Oil Industry Stakeholders Divided over Proposed Reforms by Tinubu’s Policy Advisory Council

Peter Uzoho

Stakeholders in the Nigerian oil and gas industry have expressed divergent views on some of the proposals put forward by President Bola Tinubu’s Policy Advisory Council, which are intended to reposition the sector for rapid growth and increased value addition.

While some industry players backed all the proposals totally, others advised the government to jettison some of them in order to avoid causing chaos in the sector, particularly on the proposal to merge the regulatory agencies.

THISDAY had reported penultimate Sunday that the council proposed the sale of the major stakes of the Nigerian National Petroleum Company Limited (NNPC) in the upstream, midstream and downstream sectors of the oil and gas industry.

The Policy Advisory Council Report dated May 2023 had stated that the federal government would earn about $17.4 billion from the sale of the NNPC’s majority stakes in the oil and gas assets.

The council equally advised Tinubu’s administration to consolidate the regulatory agencies by merging the Nigerian Upstream Petroleum Regulatory Commission (NUPRC), Nigerian Midstream and Downstream Petroleum Regulatory Authority (NMDPRA) and the Nigerian Content Development and Monitoring Board (NCDMB) under a single regulator, among other proposals.

But speaking with THISDAY, Subsurface Manager, Energy and Mineral Resources Limited, Mr. Collins Ibekwe, who commented on the proposals relating to improving NNPC’s commercial viability as a going concern, stressed the need to consider whether it has a historical record of maximising profit for its shareholders.

Ibekwe said there was the need for NNPC to be reorganised or reformed if it was clear that it didn’t have the capacity to maximise profit for it shareholders.

He explained: “Per the Petroleum Industry Act (PIA), the NNPC has been reformed to function as a commercial entity but some gaps still exist. A commercial entity seeks to optimise its resources.
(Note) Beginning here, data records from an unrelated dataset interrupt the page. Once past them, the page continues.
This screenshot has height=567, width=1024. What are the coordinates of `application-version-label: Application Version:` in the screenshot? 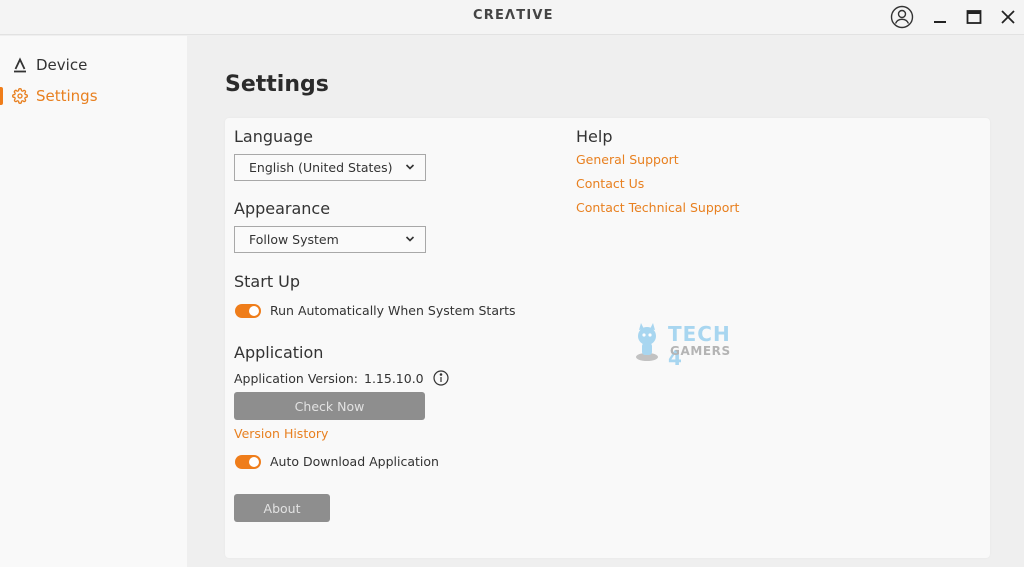 It's located at (296, 378).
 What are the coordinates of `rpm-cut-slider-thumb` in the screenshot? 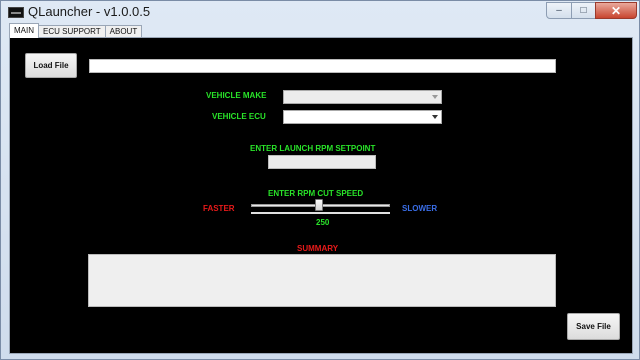 It's located at (319, 205).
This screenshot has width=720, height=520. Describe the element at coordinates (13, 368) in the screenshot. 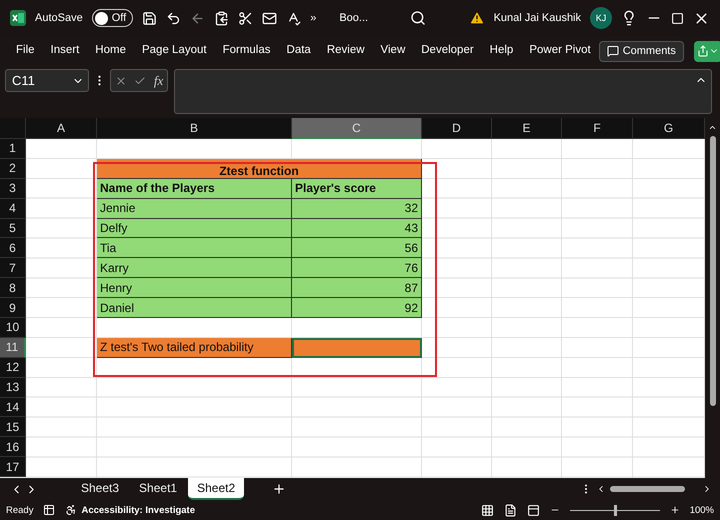

I see `row-header: 12` at that location.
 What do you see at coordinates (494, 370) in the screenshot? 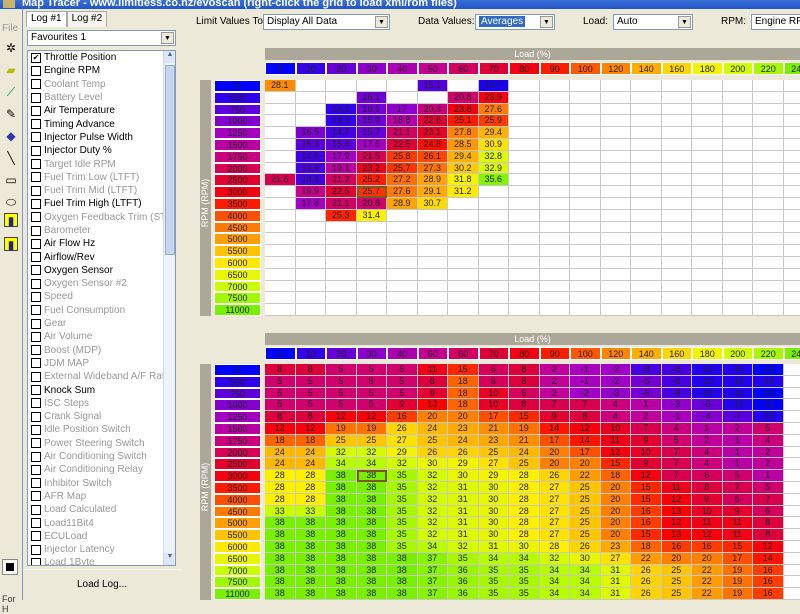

“This includes minimising overheads and general operating cost. Such an entity will seek to operate lean and mean. NNPC is not yet such a company. All that seem to have happened with the PIA is that the organisational structure has been replaced with a new one.
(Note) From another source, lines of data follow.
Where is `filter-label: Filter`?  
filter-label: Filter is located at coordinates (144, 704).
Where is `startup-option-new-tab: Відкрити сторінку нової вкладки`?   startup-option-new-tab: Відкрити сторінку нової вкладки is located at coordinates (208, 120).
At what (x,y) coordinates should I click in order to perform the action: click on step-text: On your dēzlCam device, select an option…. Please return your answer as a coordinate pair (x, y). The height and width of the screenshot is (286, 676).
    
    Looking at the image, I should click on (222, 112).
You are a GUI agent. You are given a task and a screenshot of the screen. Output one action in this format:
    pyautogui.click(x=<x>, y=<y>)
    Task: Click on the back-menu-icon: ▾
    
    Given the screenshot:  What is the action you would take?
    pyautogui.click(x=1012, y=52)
“Organisational structure alone does not run a business. It’s people that run a business. This means that even with the best organisational structure, without the right quality of manpower, the organisation will still not function efficiently enough to deliver the best commercial output. A company bound by the federal character principle will lack the freedom to staff itself with the best quality of manpower.”
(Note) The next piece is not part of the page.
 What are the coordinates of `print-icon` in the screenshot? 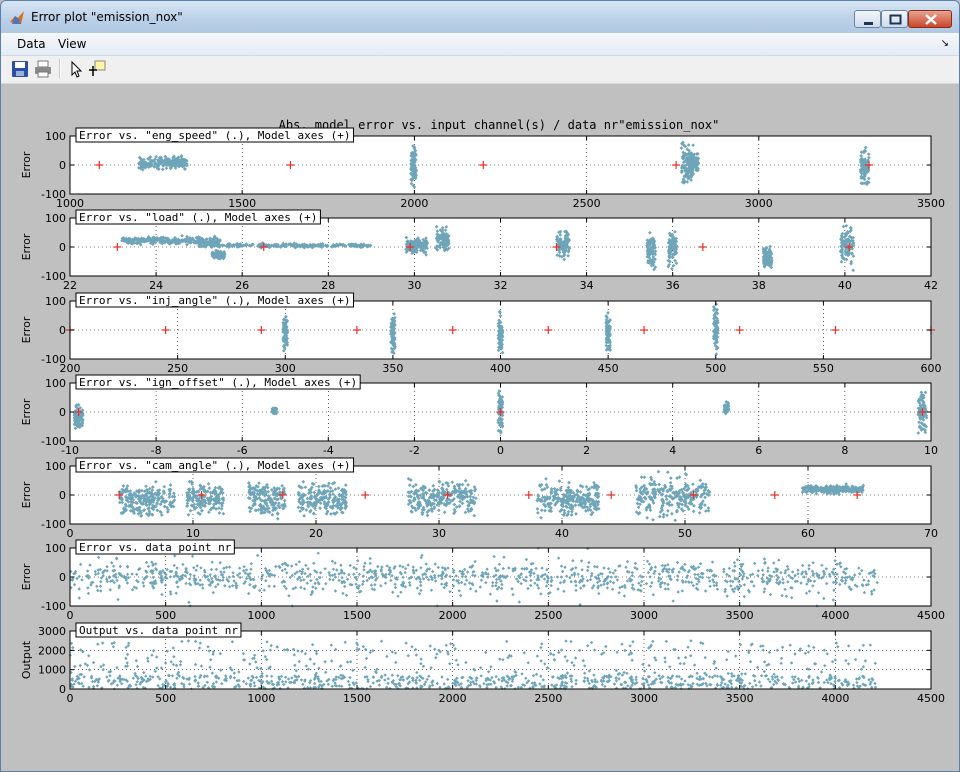 It's located at (43, 69).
Managing Director, Entek Integrated Resources Limited and Lead Promoter, EnergyhubNG, Dr Amieyeofori Felix, told THISDAY that there were lots of merit in the recommendations by the Tinubu advisory council, noting that government actually needed to turn things around drastically to move the country and the economy forward.

Felix stressed that Nigeria truly must work to increase its production capacity now if it wanted to avoid stranded assets underground because of the energy transition.

Warning that 2060 was not a long time, he stated that unless Nigeria shored up its production, lots of oil might be left as stranded asset.

“I think the suggestion to restructure NNPC is okay – they have to make them fully private and remove any long-arm government agency from them. I also agree that they should pay, just like every other operator, all the taxes and rents accruable to government,” he stated.

He, however, expressed some reservation on the idea of an omnibus regulator by merging NCDMB, NURPC and NMDPRA, arguing that “it’s like forcing food through the throat of a man that just came out of coma.

“ That will create another monster that may take the industry and the country in the part of erstwhile NNPC.

“I think the regulators themselves should be regulated closely by the National Assembly – they should provide a close mark on their activities to ensure that they stay with the PIA – as a matter of fact, the petroleum committees in the National Assembly – Senate and House of Rep must be structured to police these regulators,” he argued.

On the proposal to increase Nigeria’s oil production capacity and reserves potentials, Felix said that has to be confronted with all might and political will.

He said there has to be a solution to stop or minimise vandalism of pipelines and facilities and even kidnapping as well as crude theft, as no investor will agree to put his money into a leaking basket.